What is needed:
Here is the task for the listing below: output exactly the lines from the one containing "You are a computer-use" through the one containing "Given: Expand the Water Flow Rate dropdown", and leave out the pictures.

═══ Exercise material ═══

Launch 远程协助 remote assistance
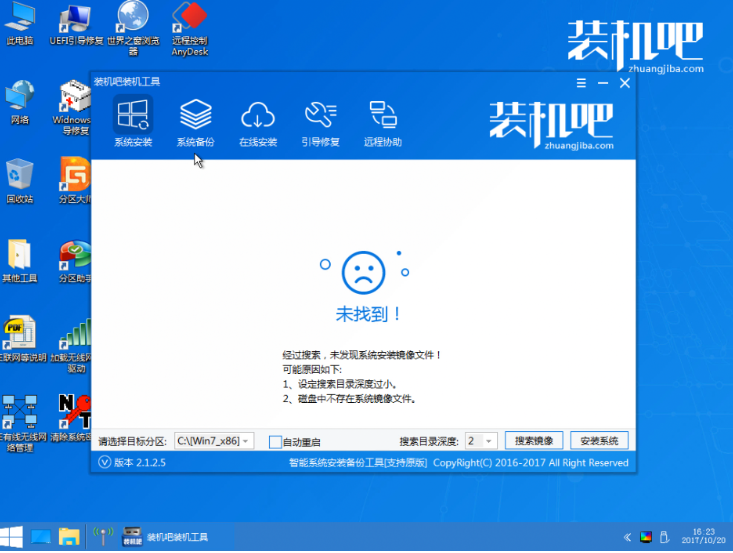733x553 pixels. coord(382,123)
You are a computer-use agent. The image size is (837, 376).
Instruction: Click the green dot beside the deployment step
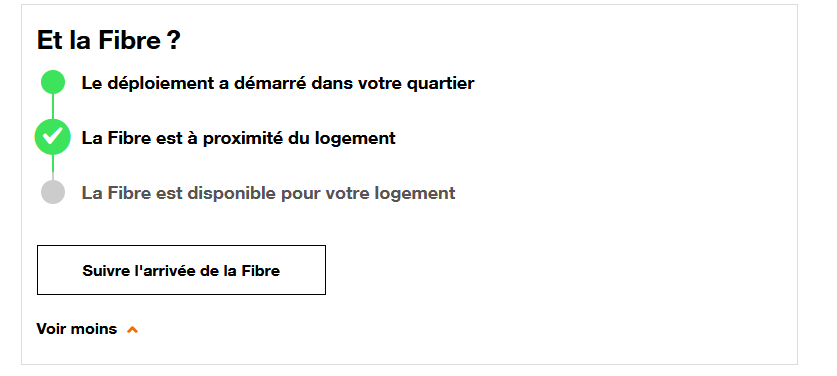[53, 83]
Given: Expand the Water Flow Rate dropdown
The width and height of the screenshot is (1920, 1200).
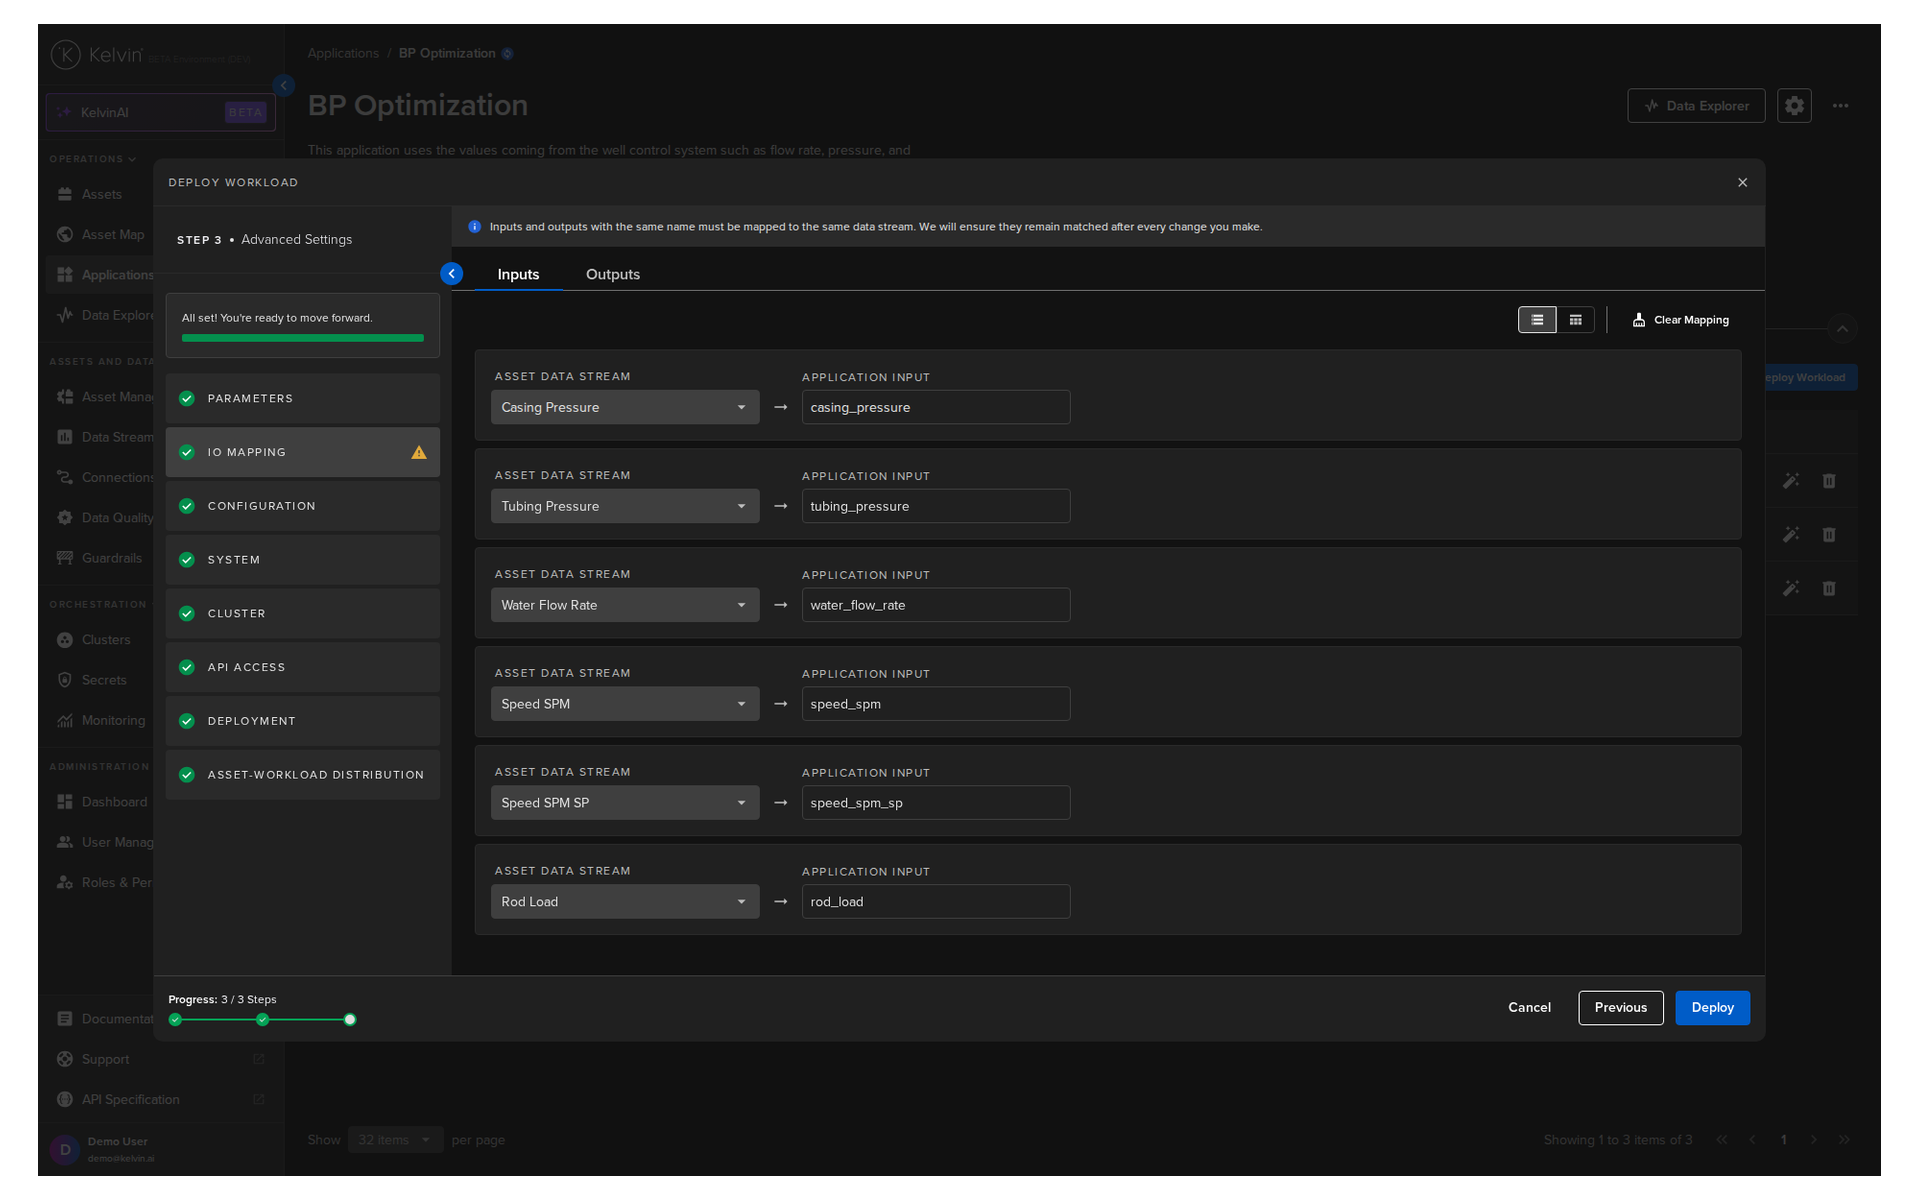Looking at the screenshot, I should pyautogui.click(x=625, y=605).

═══
═══ Exercise material ═══

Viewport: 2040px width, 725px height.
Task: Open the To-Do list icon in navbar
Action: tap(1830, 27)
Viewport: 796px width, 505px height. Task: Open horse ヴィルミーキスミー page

═══
═══ Exercise material ═══

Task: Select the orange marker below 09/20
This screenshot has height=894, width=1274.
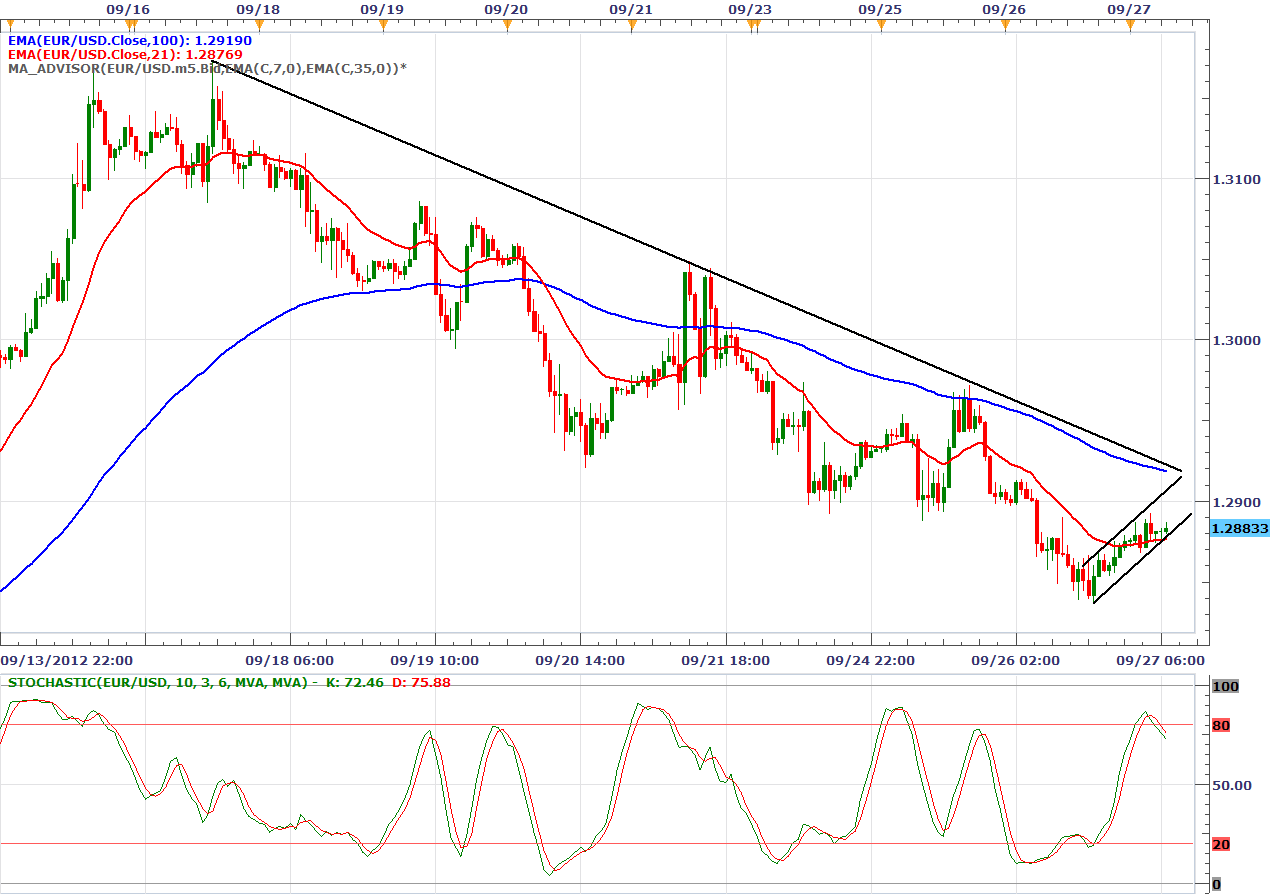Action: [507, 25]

═══

Task answer:
You are a computer-use agent. The image size is (837, 376).
Instruction: Click the green dot beside the deployment step
[53, 83]
Given: Expand the Water Flow Rate dropdown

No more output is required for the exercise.